Visitor attractions include those associated with historic features/sites (largely Roman and medieval) and the natural environment (Local and National Nature Reserves), all of which are well managed. There are also opportunities to encourage local communities and nearby urban populations to engage in Walking for Health schemes to improve their health and wellbeing.

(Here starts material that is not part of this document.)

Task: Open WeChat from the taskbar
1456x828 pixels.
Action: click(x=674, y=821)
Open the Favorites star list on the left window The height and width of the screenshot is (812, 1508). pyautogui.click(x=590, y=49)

Biodiversity: A range of tree species occur in broadleaved woodlands (including 1,072 ha of ancient woodland), providing habitat for woodland birds and red squirrels. Rushy pastures occur on land around settlements, lower hills and valley bottoms. Many designated sites are located in the upland areas, including the Whin Sill grasslands (SSSI) and blanket bog and mires (SSSI and SAC) that support species of raptors, grouse and waders. The uplands are often surrounded by heather and purple moor-grass.

Rare habitats include loughs, Calaminarian grasslands and waxcap-rich grasslands. Tributaries of the Tyne support important populations of freshwater mussels, and the Tyne itself supports important fish populations, particularly of salmon and trout. Maintaining biodiversity interest on the designated sites largely involves implementing the correct grazing regimes and scrub management, maintaining water quality and water levels, and controlling non-native plants (Himalayan balsam and Japanese knotweed). Woodland management involves increasing native tree species and the age range of trees, and undertaking thinning and coppicing. Where there are red squirrels, management methods include avoiding clear felling, planting small seed tree species and controlling grey squirrel populations.

Geodiversity: There are seven geological SSSI, some of which are former quarries. The most striking feature is the classic cuesta landscape associated with the Whin Sill, together with a suite of complementary features that occur extensively to the north and south, in association with the outcrops of limestone and sandstone strata. Management generally involves removing scrub and, where appropriate, excavating new sections. Quarrying and woodland planting should be avoided where it is inappropriate. These unique sites offer opportunities for access and interpretation.